- #1
shinobi20
- 267
- 19
- Homework Statement
- Let ##\psi_1##, ##\psi_2## be solutions of the Dirac equation such that ,
##\Big( \gamma^\mu p_\mu - m \Big) \psi_1= 0 \hspace{1cm} \Big( \gamma^\mu p_\mu - m \Big) \psi_2= 0 \hspace{1cm} (1)##
Define,
##\bar{\psi} \overleftarrow{p_\mu} = (p_\mu \bar{\psi})##, ##\hspace{1cm}## ##\bar{\psi} = \psi^\dagger \gamma_0 \hspace{1cm} (2)##
##\hat{\sigma}_{\mu\nu} = \frac{i}{2} \Big[ \gamma_\mu, \gamma_\nu \Big] \hspace{1cm} (3)##
From the equation
##\bar{\psi_2} \Big( -\overleftarrow{p_\mu} \gamma^\mu - m \Big) {\not}a \psi_1 + \bar{\psi_2} {\not}a \Big(\gamma^\mu p_\mu - m \Big) \psi_1 = 0 \hspace{1cm} (4)##
Show that
##\bar{\psi_2} \gamma_\mu \psi_1 = \frac{1}{2m} \Big( \bar{\psi_2} p_\mu \psi_1 - (p_\mu \bar{\psi_2}) \psi_1 \Big) - \frac{i}{2m} p^\nu \Big(\bar{\psi_2} \hat{\sigma}_{\mu\nu} \psi_1 \Big) \hspace{1cm} (5)##
Hint: write ##{\not}a{\not}p## in terms of ##\hat{\sigma}_{\mu\nu}##
- Relevant Equations
- ##\Big( \gamma^\mu p_\mu - m \Big) \psi_1= 0 \hspace{1cm} \Big( \gamma^\mu p_\mu - m \Big) \psi_2= 0 \hspace{1cm} (1)##
##\bar{\psi} \overleftarrow{p_\mu} = (p_\mu \bar{\psi})##, ##\hspace{1cm}## ##\bar{\psi} = \psi^\dagger \gamma_0 \hspace{1cm} (2)##
##\hat{\sigma}_{\mu\nu} = \frac{i}{2} \Big[ \gamma_\mu, \gamma_\nu \Big] \hspace{1cm} (3)##
##\bar{\psi_2} \Big( -\overleftarrow{p_\mu} \gamma^\mu - m \Big) {\not}a \psi_1 + \bar{\psi_2} {\not}a \Big(\gamma^\mu p_\mu - m \Big) \psi_1 = 0 \hspace{1cm} (4)##
##\bar{\psi_2} \gamma_\mu \psi_1 = \frac{1}{2m} \Big( \bar{\psi_2} p_\mu \psi_1 - (p_\mu \bar{\psi_2}) \psi_1 \Big) - \frac{i}{2m} p^\nu \Big(\bar{\psi_2} \hat{\sigma}_{\mu\nu} \psi_1 \Big) \hspace{1cm} (5)##
The left side of the equality of ##(5)## is obvious from ##(4)##, however the rest of the terms are still unknown to me.
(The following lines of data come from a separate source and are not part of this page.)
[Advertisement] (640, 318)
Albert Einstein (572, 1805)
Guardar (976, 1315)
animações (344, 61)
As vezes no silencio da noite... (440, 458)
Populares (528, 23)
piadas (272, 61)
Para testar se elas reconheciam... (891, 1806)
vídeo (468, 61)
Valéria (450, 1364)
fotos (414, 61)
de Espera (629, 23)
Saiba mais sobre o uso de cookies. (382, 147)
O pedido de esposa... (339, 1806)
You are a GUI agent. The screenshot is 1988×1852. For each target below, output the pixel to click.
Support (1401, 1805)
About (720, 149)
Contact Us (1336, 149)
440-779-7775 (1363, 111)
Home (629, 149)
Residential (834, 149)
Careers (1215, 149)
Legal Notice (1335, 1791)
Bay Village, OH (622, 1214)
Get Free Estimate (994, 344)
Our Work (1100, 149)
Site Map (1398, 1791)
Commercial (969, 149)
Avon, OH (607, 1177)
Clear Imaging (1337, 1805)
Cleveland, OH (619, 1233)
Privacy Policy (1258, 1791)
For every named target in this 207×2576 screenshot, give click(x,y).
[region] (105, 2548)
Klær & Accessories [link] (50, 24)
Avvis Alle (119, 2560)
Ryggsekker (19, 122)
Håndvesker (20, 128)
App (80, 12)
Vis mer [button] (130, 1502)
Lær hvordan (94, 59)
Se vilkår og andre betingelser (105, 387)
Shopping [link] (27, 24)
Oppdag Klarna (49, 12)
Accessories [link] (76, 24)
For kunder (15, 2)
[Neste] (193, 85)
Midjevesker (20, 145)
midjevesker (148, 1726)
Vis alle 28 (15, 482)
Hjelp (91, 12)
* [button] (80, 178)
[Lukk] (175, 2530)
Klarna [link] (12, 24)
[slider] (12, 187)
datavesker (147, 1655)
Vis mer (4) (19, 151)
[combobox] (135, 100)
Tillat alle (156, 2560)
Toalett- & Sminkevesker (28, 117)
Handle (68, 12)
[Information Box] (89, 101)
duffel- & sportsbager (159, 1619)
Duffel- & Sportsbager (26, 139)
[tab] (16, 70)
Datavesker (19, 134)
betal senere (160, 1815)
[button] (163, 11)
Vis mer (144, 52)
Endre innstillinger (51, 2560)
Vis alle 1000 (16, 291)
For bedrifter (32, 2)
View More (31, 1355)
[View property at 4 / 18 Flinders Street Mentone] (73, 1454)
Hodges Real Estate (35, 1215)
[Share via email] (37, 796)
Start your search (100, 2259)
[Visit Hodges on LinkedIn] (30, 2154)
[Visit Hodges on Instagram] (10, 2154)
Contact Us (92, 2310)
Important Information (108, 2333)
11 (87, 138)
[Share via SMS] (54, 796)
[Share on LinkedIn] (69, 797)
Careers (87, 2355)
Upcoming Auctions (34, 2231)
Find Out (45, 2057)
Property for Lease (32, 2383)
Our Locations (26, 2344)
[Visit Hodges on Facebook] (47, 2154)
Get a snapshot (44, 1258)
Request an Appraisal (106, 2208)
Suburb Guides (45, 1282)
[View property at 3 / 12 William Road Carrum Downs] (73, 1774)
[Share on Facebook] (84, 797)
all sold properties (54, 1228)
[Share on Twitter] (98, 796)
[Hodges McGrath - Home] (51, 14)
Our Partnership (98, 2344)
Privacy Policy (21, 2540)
I have tried adding and subtracting terms similar to the rest of the terms so as to produce a commutator and use ##(3)##, but I can't seem to figure out how to get ##(5)## correctly. Any help or guidance on how to proceed?